Cuentan las abuelas que hace muchísimo tiempo, en unas tierras ya olvidadas, había dos ciudades gemelas separadas por un intrépido río. Las aguas marcaban la frontera de las ciudades hermanas. Dicen que hace todavía más del muchísimo tiempo, estas dos ciudades eran hermanas de verdad, separadas por el mismo río, sí, pero hijas del mismo país.
Una de ellas se fue haciendo más rica y la otra más pobre. La gente de ambas ciudades se siguió queriendo igual que cuando ambas eran hijas del mismo país, pero no pudieron hacer nada para remediar las condiciones de vida del lado pobre: decían que el problema era de administración, de educación, de políticas económicas y… ¿cómo podían solucionar eso?

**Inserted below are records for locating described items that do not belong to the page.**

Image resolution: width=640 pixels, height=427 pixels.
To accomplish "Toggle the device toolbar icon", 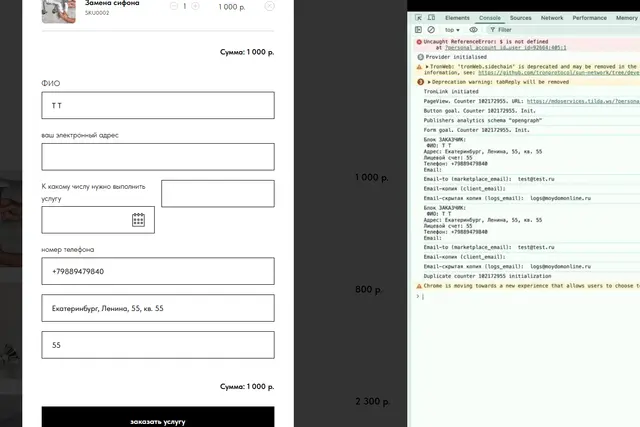I will coord(430,18).
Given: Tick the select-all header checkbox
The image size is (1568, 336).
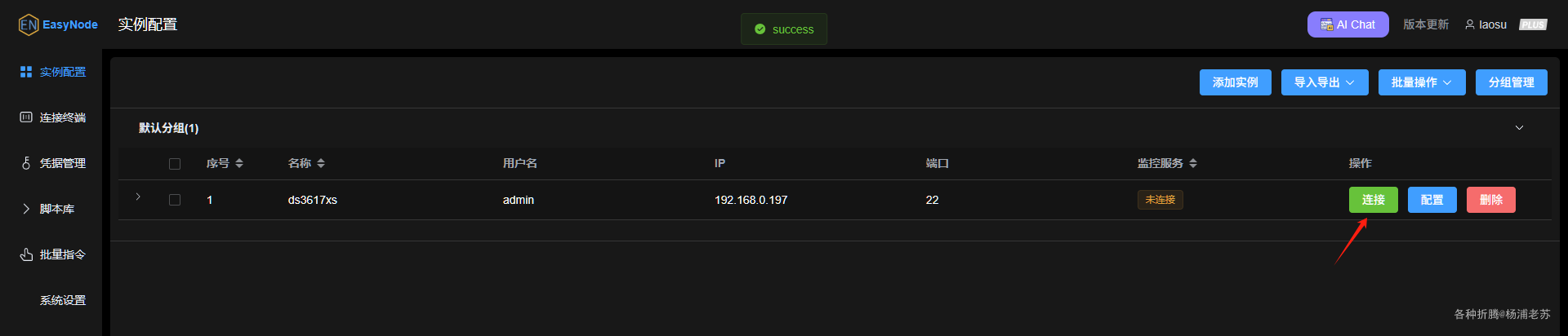Looking at the screenshot, I should (x=175, y=164).
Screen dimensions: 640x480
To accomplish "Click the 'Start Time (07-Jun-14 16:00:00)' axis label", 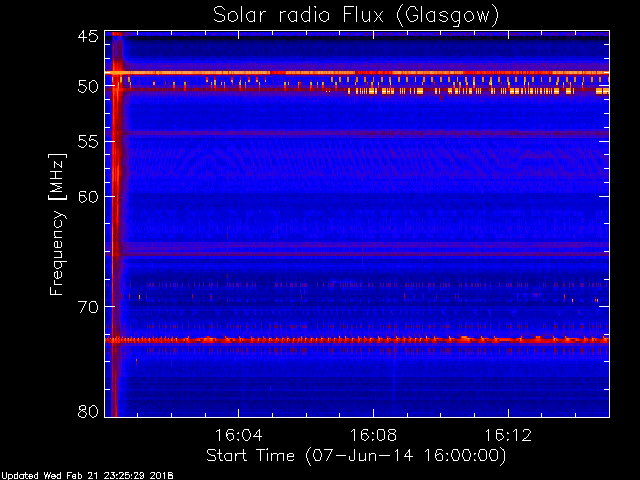I will click(x=355, y=455).
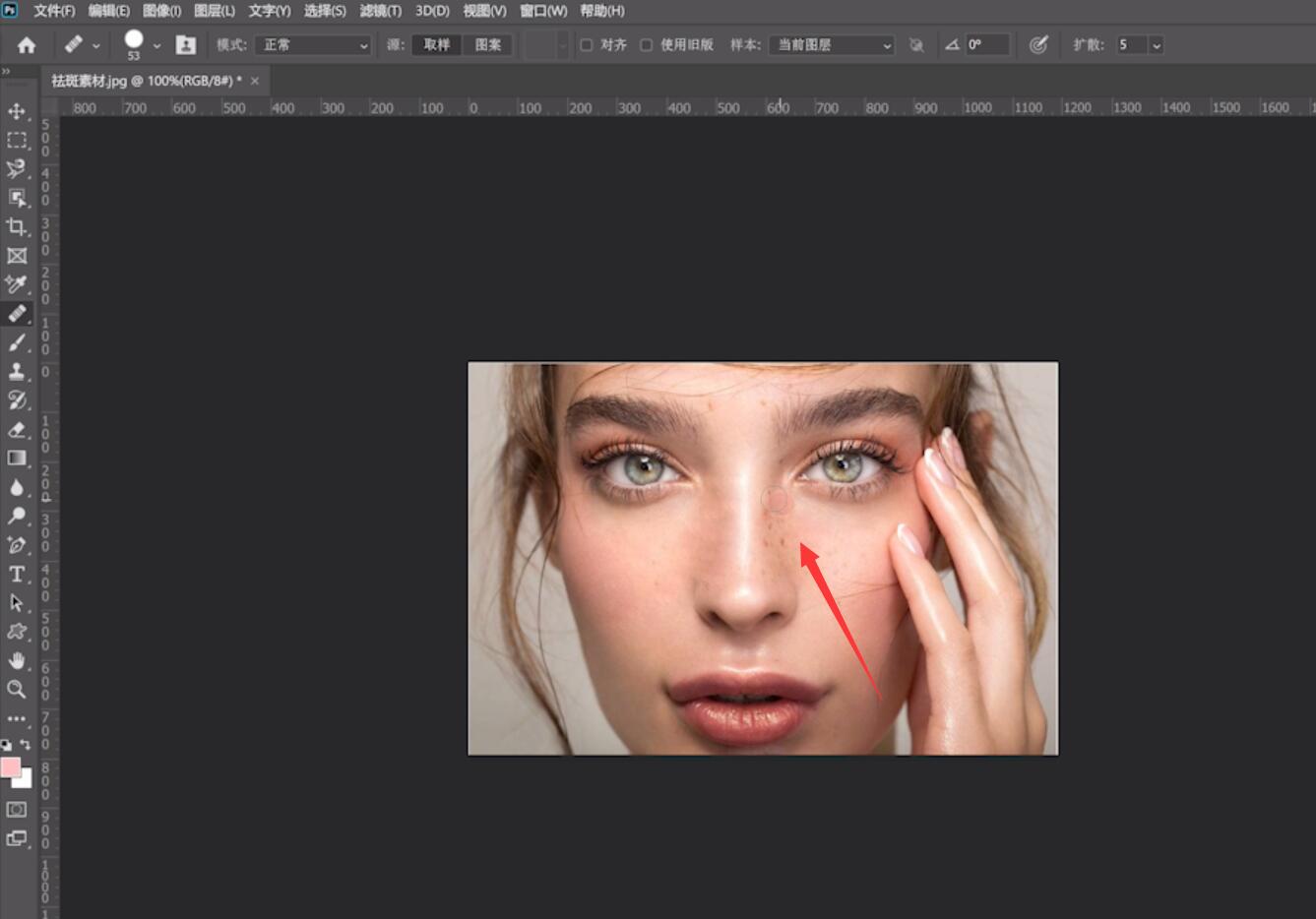The width and height of the screenshot is (1316, 919).
Task: Open the 模式 dropdown showing 正常
Action: point(313,45)
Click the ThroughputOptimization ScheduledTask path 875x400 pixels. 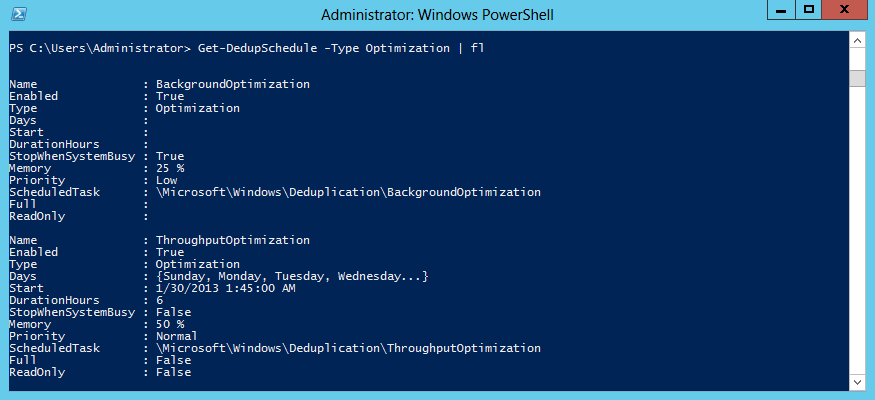348,348
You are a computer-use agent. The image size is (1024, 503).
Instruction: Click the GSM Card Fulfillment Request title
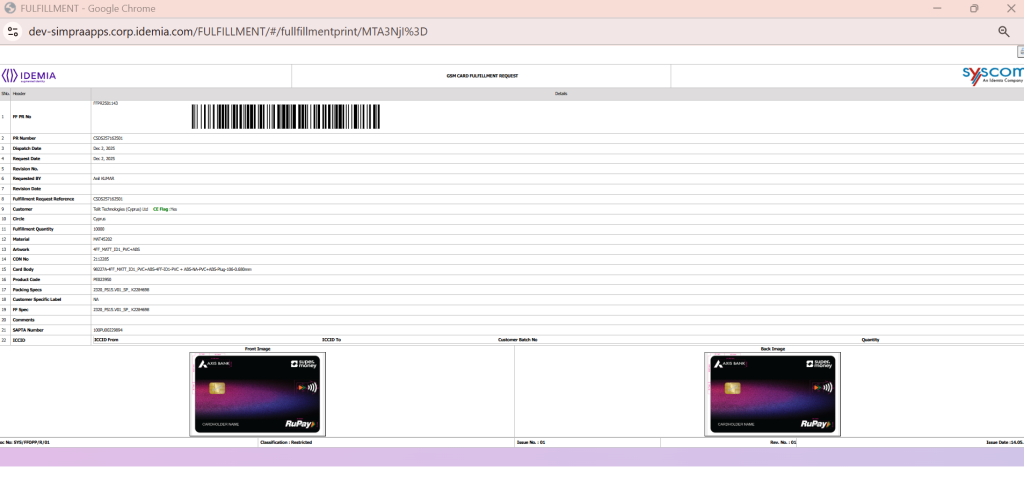[481, 76]
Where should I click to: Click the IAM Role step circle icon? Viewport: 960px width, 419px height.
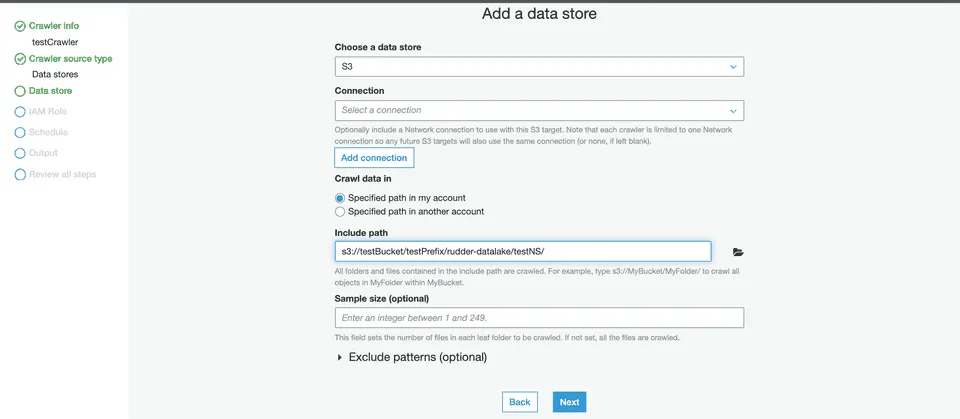(20, 112)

La Ciudad Rica seguía generosa en extremo con su hermana necesitada, pero llegó un momento en que ya no pudo más. El gobierno prohibió que cruzaran los pobres a vivir en la Ciudad Rica: ya estaba completamente saturada. Pero ellos tenían hambre, y empezaron nadar al otro lado para evadir la autoridad.
La Ciudad Pobre buscaba afanosamente fuentes de trabajo para sus hijos y, después de mucho batallar, logró que se establecieran a lo largo del intrépido río una serie de industrias pertenecientes al País Rico, sí, pero montadas en el lado pobre para proporcionar empleos de maquila. Sólo que los salarios eran bajos y empleaban a puras mujeres, casi, y los niñitos se quedaban solos, vagando por las calles pidiendo tacos. Las mamás trabajaban nueve horas diarias y no podían estar en casa para darles de comer. Muchos niños dejaron la escuela: andaban descalzos y sucios.
Los desempleados padres, en su desesperación, se atrevían a cruzar a nado el río en busca de trabajo en el País Rico. Hasta que se enojó el poderoso gobierno y mandó a un ejército a patrullar la frontera. Muchos de los padres morían ahogados, otros balaceados por las eficientes patrullas fronterizas. Algunos lograban evadirse, pero luego morían asfixiados en vagones de ferrocarril.
Aun así, la astucia de muchos lograba burlar la vigilancia, y cada vez más y más llenaban las ciudades y los campos para trabajar en condiciones de esclavos, en ranchos, granjas, restaurantes, construcciones. Al menos tenían qué comer.
Muchos pobres de todos los países del mundo empezaron a hacer lo mismo. Llegaban en autobús, en barcos, en botes. Llegaban por todos lados y a todas horas. Cada vez el País Rico necesitó un ejército más grande para vigilar sus fronteras. Cada vez se escabullían más y más a pesar de la estrecha vigilancia.
¿Por qué no trabajan en su propio país, que tiene infinidad de recursos? les preguntaban. Es que anda mal la economía, respondían. ¿Cómo es eso? Es que vendemos la materia prima muy barata y compramos los productos terminados muy caros. ¿Por qué no fabrican ustedes mismos la maquinaria? Es que se necesita mucha educación, tecnología, y dinero. Lo que pagan harto bien es la coca, pero está prohibido producirla y distribuirla: acaba con la gente y con la tierra.
Los habitantes del País Rico empezaron a tener mucho miedo de tanta gente pobre que venía de muchas partes del mundo. Sentían horror cuando en las noches, en las sombras, los miraban desde sus propios jardines. Entonces levantaron altísimos muros e instalaron sofisticados sistemas de alarma. Tenían miedo salir: eran prisioneros en su propia casa.
Una noche, el único hijo de un alto funcionario de la milicia del País Rico regresaba del campo de entrenamiento. Quiso sorprender a su padre con su recién adquirida pericia y, burlando el sistema de seguridad de su propia casa, entró por una ventana. En la oscuridad, el militar supuso que era un pobre y mató en el acto a su propio hijo. El incidente se convirtió en drama nacional: la psicosis se apoderó de todos.
El País Rico convocó a una Cumbre de las naciones más poderosas del mundo entero, y desde entonces, hasta nuestros días, han celebrado juntas y juntas y Cumbres y Cumbres, y los países ricos siguen gastando más y más en muros, policías y armamentos y los países pobres tienen más y más personas con hambre.
Qué extraña historia, me parece lejanamente familiar pero dudo que algo así pueda ocurrir en este planeta.
Vivo en México y aquí eso es impensable; me temo que la autora no está en sus cabales.
En México reinan la justicia, el amor y la paz, desde hace muchos años, gracias a la sabiduría y
probidad de nuestros gobernantes.
En fin, lo siento por esta descocada articulista fantasiosa.